MATERIAL PROVIDED section start

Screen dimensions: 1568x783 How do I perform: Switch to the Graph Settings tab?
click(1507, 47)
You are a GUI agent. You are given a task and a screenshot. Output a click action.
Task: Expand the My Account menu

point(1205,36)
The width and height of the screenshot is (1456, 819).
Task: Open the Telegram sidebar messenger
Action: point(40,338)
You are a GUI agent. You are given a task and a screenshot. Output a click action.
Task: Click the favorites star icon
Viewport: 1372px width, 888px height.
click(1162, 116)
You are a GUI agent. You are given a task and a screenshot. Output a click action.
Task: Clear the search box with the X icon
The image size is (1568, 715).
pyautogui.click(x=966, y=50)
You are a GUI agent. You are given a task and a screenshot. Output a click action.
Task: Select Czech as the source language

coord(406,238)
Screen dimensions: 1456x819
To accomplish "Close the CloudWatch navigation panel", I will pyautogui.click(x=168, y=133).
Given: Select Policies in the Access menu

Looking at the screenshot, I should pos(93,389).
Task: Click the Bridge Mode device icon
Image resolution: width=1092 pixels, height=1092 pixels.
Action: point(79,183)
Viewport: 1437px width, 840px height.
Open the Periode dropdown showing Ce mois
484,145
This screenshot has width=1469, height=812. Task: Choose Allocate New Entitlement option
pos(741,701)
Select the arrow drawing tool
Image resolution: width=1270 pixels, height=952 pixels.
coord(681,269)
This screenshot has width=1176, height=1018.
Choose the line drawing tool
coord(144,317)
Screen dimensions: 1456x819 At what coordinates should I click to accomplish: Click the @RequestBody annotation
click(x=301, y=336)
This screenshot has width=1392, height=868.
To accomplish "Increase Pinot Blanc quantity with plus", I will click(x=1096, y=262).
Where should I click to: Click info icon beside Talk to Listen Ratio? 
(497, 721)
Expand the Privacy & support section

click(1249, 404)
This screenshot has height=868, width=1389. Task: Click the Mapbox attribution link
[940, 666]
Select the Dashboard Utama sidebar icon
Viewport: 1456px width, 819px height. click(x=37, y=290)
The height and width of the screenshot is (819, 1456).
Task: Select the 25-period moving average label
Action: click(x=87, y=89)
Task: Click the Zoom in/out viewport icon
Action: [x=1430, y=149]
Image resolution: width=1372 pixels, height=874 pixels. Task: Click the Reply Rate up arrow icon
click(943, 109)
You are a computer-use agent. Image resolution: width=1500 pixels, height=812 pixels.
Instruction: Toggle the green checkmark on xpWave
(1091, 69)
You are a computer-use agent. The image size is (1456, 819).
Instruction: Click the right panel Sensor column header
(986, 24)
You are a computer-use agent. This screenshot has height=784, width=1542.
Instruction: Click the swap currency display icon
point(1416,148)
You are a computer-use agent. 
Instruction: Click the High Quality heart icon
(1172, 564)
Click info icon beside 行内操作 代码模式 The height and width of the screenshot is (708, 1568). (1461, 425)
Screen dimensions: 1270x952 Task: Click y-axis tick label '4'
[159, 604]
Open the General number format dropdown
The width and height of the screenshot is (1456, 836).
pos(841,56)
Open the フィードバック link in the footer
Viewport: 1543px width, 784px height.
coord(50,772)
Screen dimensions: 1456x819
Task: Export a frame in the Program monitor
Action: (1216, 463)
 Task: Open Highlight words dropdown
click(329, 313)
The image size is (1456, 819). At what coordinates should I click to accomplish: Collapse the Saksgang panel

MATERIAL PROVIDED section end

### ABOUT THIS EXERCISE
Copy out every line of the data above, exactly as given.

### WRITTEN RESPONSE
Screen dimensions: 1568x783 How do I perform: Switch to the Graph Settings tab?
click(1507, 47)
You are a GUI agent. You are given a task and a screenshot. Output a click action.
Task: Expand the My Account menu

point(1205,36)
The width and height of the screenshot is (1456, 819).
Task: Open the Telegram sidebar messenger
Action: point(40,338)
You are a GUI agent. You are given a task and a screenshot. Output a click action.
Task: Click the favorites star icon
Viewport: 1372px width, 888px height.
click(1162, 116)
You are a GUI agent. You are given a task and a screenshot. Output a click action.
Task: Clear the search box with the X icon
The image size is (1568, 715).
pyautogui.click(x=966, y=50)
You are a GUI agent. You are given a task and a screenshot. Output a click action.
Task: Select Czech as the source language

coord(406,238)
Screen dimensions: 1456x819
To accomplish "Close the CloudWatch navigation panel", I will pyautogui.click(x=168, y=133).
Given: Select Policies in the Access menu

Looking at the screenshot, I should pos(93,389).
Task: Click the Bridge Mode device icon
Image resolution: width=1092 pixels, height=1092 pixels.
Action: point(79,183)
Viewport: 1437px width, 840px height.
Open the Periode dropdown showing Ce mois
484,145
This screenshot has width=1469, height=812. Task: Choose Allocate New Entitlement option
pos(741,701)
Select the arrow drawing tool
Image resolution: width=1270 pixels, height=952 pixels.
coord(681,269)
This screenshot has width=1176, height=1018.
Choose the line drawing tool
coord(144,317)
Screen dimensions: 1456x819 At what coordinates should I click to accomplish: Click the @RequestBody annotation
click(x=301, y=336)
This screenshot has width=1392, height=868.
To accomplish "Increase Pinot Blanc quantity with plus", I will click(x=1096, y=262).
Where should I click to: Click info icon beside Talk to Listen Ratio? 
(497, 721)
Expand the Privacy & support section

click(1249, 404)
This screenshot has height=868, width=1389. Task: Click the Mapbox attribution link
[940, 666]
Select the Dashboard Utama sidebar icon
Viewport: 1456px width, 819px height. click(x=37, y=290)
The height and width of the screenshot is (819, 1456).
Task: Select the 25-period moving average label
Action: click(x=87, y=89)
Task: Click the Zoom in/out viewport icon
Action: [x=1430, y=149]
Image resolution: width=1372 pixels, height=874 pixels. Task: Click the Reply Rate up arrow icon
click(943, 109)
You are a computer-use agent. Image resolution: width=1500 pixels, height=812 pixels.
Instruction: Toggle the green checkmark on xpWave
(1091, 69)
You are a computer-use agent. The image size is (1456, 819).
Instruction: Click the right panel Sensor column header
(986, 24)
You are a computer-use agent. This screenshot has height=784, width=1542.
Instruction: Click the swap currency display icon
point(1416,148)
You are a computer-use agent. 
Instruction: Click the High Quality heart icon
(1172, 564)
Click info icon beside 行内操作 代码模式 The height and width of the screenshot is (708, 1568). (1461, 425)
Screen dimensions: 1270x952 Task: Click y-axis tick label '4'
[159, 604]
Open the General number format dropdown
The width and height of the screenshot is (1456, 836).
pos(841,56)
Open the フィードバック link in the footer
Viewport: 1543px width, 784px height.
coord(50,772)
Screen dimensions: 1456x819
Task: Export a frame in the Program monitor
Action: (1216, 463)
 Task: Open Highlight words dropdown
click(329, 313)
The image size is (1456, 819). At what coordinates should I click to accomplish: Collapse the Saksgang panel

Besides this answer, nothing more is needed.